Répondez à ces questions d'après le passage ci-dessous.
(a) Selon la maîtresse, qu'est-ce que ses maîtres voulaient aller faire le lendemain ?
(b) À quel moment de la journée Maximin et ses maîtres viennent-ils chez les maîtres de la narratrice ?
(c) Où Maximin annonce-t-il qu'il s'en va, à la fin du passage ?

- Passage du texte:
------

Je commence, et, vers la moitié du récit, mes maîtres arrivèrent de leurs champs ; ma maîtresse, qui pleurait en entendant les plaintes et les menaces de notre tendre Mère, dit : « Ah ! vous vouliez aller ramasser le blé demain ; gardez-vous en bien, venez entendre ce qui est arrivé aujourd’hui à cette enfant et au berger de Selme. » Et se tournant vers moi, elle dit : « Recommencez tout ce que vous m’avez dit. » Je recommence ; et, lorsque j’eus terminé, mon Maître dit : « C’est la Sainte Vierge, ou bien une grande sainte, qui est venue de la part du Bon Dieu ; mais c’est comme si le Bon Dieu était venu lui-même ; il faut faire tout ce que cette Sainte a dit. Comment allez-vous faire pour dire cela à tout son peuple ? » Je lui répondis : « Vous me direz comment je dois faire, et je le ferai. » Ensuite il ajouta en regardant sa mère, sa femme et son frère : « Il faut y penser. » Puis chacun se retira à ses affaires.

C’était après le souper. Maximin et ses maîtres vinrent chez les miens pour raconter ce que Maximin leur avait dit, et pour savoir ce qu’il y avait à faire : « Car, dirent-ils, il nous semble que c’est la Sainte Vierge qui a été envoyée par le Bon Dieu ; les paroles qu’Elle a dites le font croire. Et Elle leur a dit de le faire passer à tout son peuple ; il faudra peut-être que ces enfants parcourent le monde entier pour faire connaître qu’il faut que tout le monde observe les commandements du Bon Dieu, sinon de grands malheurs vont arriver sur nous. » Après un moment de silence, mon maître dit, en s’adressant à Maximin et à moi : « Savez-vous ce que vous devez faire, mes enfants ? Demain, levez-vous de bon matin, allez tous les deux à Monsieur le Curé, et racontez-lui tout ce que vous avez vu et entendu ; dites-lui bien comment la chose s’est passée ; il vous dira ce que vous avez à faire. »

Le 20 septembre, lendemain de l’apparition, je partis de bonne heure avec Maximin. Arrivés à la Cure, je frappe à la porte. La domestique de Monsieur le Curé vint ouvrir et demanda ce que nous voulions. Je lui dis (en français, moi qui ne l’avais jamais parlé) : « Nous voudrions parler à Monsieur le Curé. » — « Et que voulez-vous lui dire ? » nous demanda-t-elle. — « Nous voulons lui dire, Mademoiselle, qu’hier nous sommes allés garder nos vaches sur la montagne des Baisses, et après avoir dîné, etc., etc. » Nous lui racontâmes une bonne partie du discours de la Très-Sainte Vierge. Alors la cloche de l’église sonna ; c’était le dernier coup de la Messe. Monsieur l’abbé Perrin, curé de la Salette, qui nous avait entendus, ouvrit sa porte avec fracas : il pleurait ; il se frappait la poitrine ; il nous dit : « Mes enfants, nous sommes perdus, le bon Dieu va nous punir. Ah ! mon Dieu, c’est la Sainte Vierge qui vous est apparue ! » Et il partit pour dire la Sainte Messe. Nous nous regardâmes avec Maximin et la domestique ; puis Maximin me dit : « Moi, je m’en vais chez mon père, à Corps. » Et nous nous séparâmes.

------

- Données affichées:

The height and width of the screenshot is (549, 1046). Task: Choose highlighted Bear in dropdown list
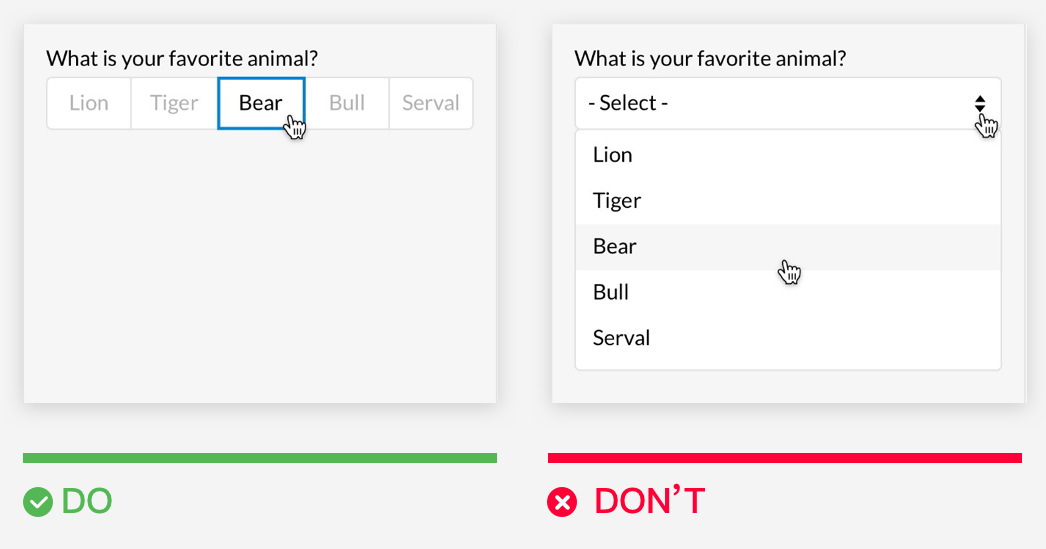(788, 247)
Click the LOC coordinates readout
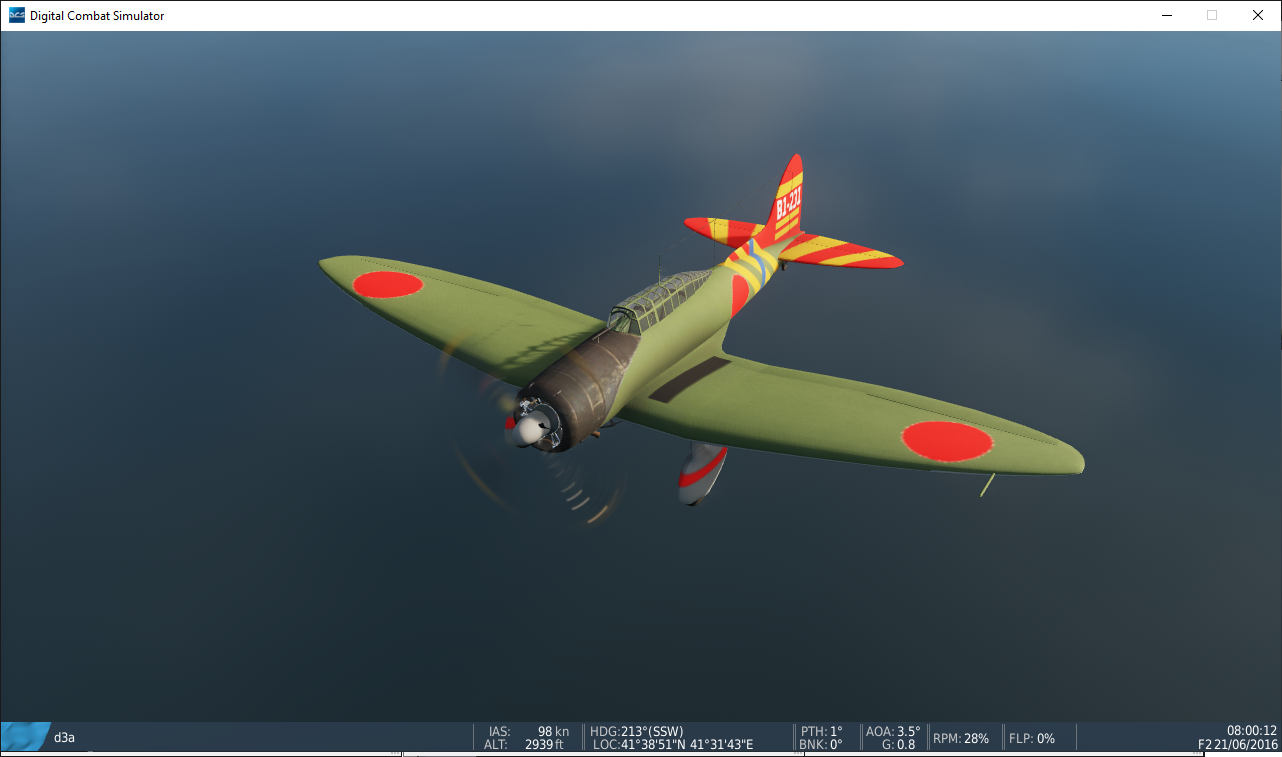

------

- Réponse complète:
(a) Ils voulaient aller ramasser le blé.
(b) Après le souper.
(c) Chez son père, à Corps.